■ 本文:
厚生労働省は9月25日、エーザイが申請していたアルツハイマー病(AD)治療薬レカネマブ(商品名:レケンビ点滴静注200mg、同点滴静注500mg)を正式に承認した。これを受け中医協は、年内の薬価収載を目指して薬価設定の議論を27日から開始した。
レカネマブは、アミロイドβの脳内異常蓄積がADの原因の1つと考える「アミロイドβ仮説」に沿って、エーザイが米バイオジェンと共同開発した抗体医薬品。神経毒性の高いアミロイドβプロトフィブリルに選択的に結合して脳内から除去することでADの進行を抑制し、認知機能と日常生活機能の低下を遅らせることが期待されている。レカネマブの承認は、今年7月にフル承認した米国に続いて2カ国目となる。

■ 作業指示 1: レカネマブに関する本文によれば、日本でのレカネマブの承認は何カ国目に当たりますか。
■ 作業指示 2: レカネマブに関する本文の最後の文に続けて、その先を書き進めてください。

■ データ:
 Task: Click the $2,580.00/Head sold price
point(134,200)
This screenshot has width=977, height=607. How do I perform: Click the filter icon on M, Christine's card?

■ 作業結果 1: 今年7月にフル承認した米国に続いて2カ国目です。

■ 作業結果 2:
日本で承認された効能・効果は「アルツハイマー病による軽度認知障害および軽度の認知症の進行抑制」。添付文書に加えて、薬価収載までに最適使用推進ガイドラインが作成され、患者要件(アミロイドβ病理を示唆する所見の確認など)や医師・施設要件(診断やアミロイド関連画像異常(ARIA)の画像所見の判断等ができる医師など)が定められる予定となっている。
承認を受け、エーザイの内藤晴夫CEOは「AD治療の歴史に新たなページを開くことができた。病気の原因を取り除く新たな治療として、必要とする早期AD当事者とその家族にレケンビを適確に届けることに全力を尽くしていく」とのコメントを発表した。
レカネマブの米国での販売価格は年間2万6500ドル(9月のレートで約366万円)。日本での年間の市場規模も1500億円を超える可能性があることから、厚労省は通常の薬価算定の手続きに先立って、中医協に薬価算定方法の議論を求めることを決めた。
27日の中医協では、薬事承認から90日以内に薬価収載が行えるよう、介護費用の負担軽減効果なども踏まえて議論を進めることなどが確認された。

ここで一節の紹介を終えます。